Really, what better feature is there?

ADDENDUM:
An intrepid commentor asked how to get back the old Quicktime MPEG2 component. Here's how to get it from your original DVDSP install disc:

  1. Insert the DVD Studio Pro install disc
  2. Control-click on the "Install DVD Studio Pro 3" alias and select "Show Original"
  3. In the resulting window there will be a folder called "Packages" which contains all of the individual installers for the DVDSP app, including the one for the QT MPEG Component
  4. Open the "Packages" folder and run the package installer called "QuicktimeProMediaComponent.pkg"

ADDENDUM 2:
It looks like you can also run into serialization issues when trying to restore MPEG2 functionality to Quicktime, as one reader points out. See the comments for a number of additional solutions to this problem.

Re-Binding to a Mac Server

Last semester we had a lot of problems in the lab. Our main problems were due to two things: the migration to Tiger, and problems with our home account server. Our Tiger problems have largely gone away with the latest releases, and we've replaced our home account server with another machine, and, aside from a minor hiccup here and there, things seem to have quieted down. The Macs are running well, and there hasn't been a server disconnect in some time. It's damn nice.

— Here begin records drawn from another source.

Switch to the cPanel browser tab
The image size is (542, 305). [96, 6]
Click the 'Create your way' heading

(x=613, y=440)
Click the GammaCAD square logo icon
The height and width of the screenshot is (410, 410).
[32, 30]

There has been one fairly minor lingering problem, however. For some reason our workstation Macs occasionally and randomly lose their connection to our authentication server — our Mac Server. When this happens, the most notable and problematic symptom is users' inability to log in. Any attempt at login is greeted with the login screen shuffle. You know, that thing where the login window shakes violently at the failed login attempt. This behavior is an indication that the system does not recognize either the user name or the password supplied, which makes sense, because when the binding to the authentication server is broken, for all intents and purposes, the user no longer exists on that system.

I've looked long and hard to find a reason for, and a solution to this problem. I have yet to discover what causes the systems to become unbound from the server (though I'm starting to suspect some DNS funkiness, or anomalies in my LDAP database as the root cause at this point). There is no pattern to it, and there is nothing helpful in the logs. Only a message that the machine is unable to bind to the server — if it happens at boot; nothing about why, and nothing if it happens while the machine is on, which it sometimes does. It's a mystery. And until recently, the only fix I could come up with was to log on to the unbound machine and reset the server in the Directory Access application. Part of my research involved looking for a command-line way to do this so that I wouldn't have to log in and use the GUI every time this happened, as it happens fairly often, and the GUI method is slow and cumbersome, especially when you want to get that machine back online ASAP.

It took me a while, but I have found the magic command, at a site called MacHacks. Boy is it simple. You just have to restart DirectoryService:

sudo killall DirectoryService

This forces the computer to reload all the services listed in the Directory Access app, and rebind to any servers that have been set up for authentication. I've added the command to the crontab and set it to run every 30 minutes. That should alleviate the last of our lab problems.

Hopefully the rest of this semester will be as smooth sailing as the past two weeks. I could use a little less systems related drama right now.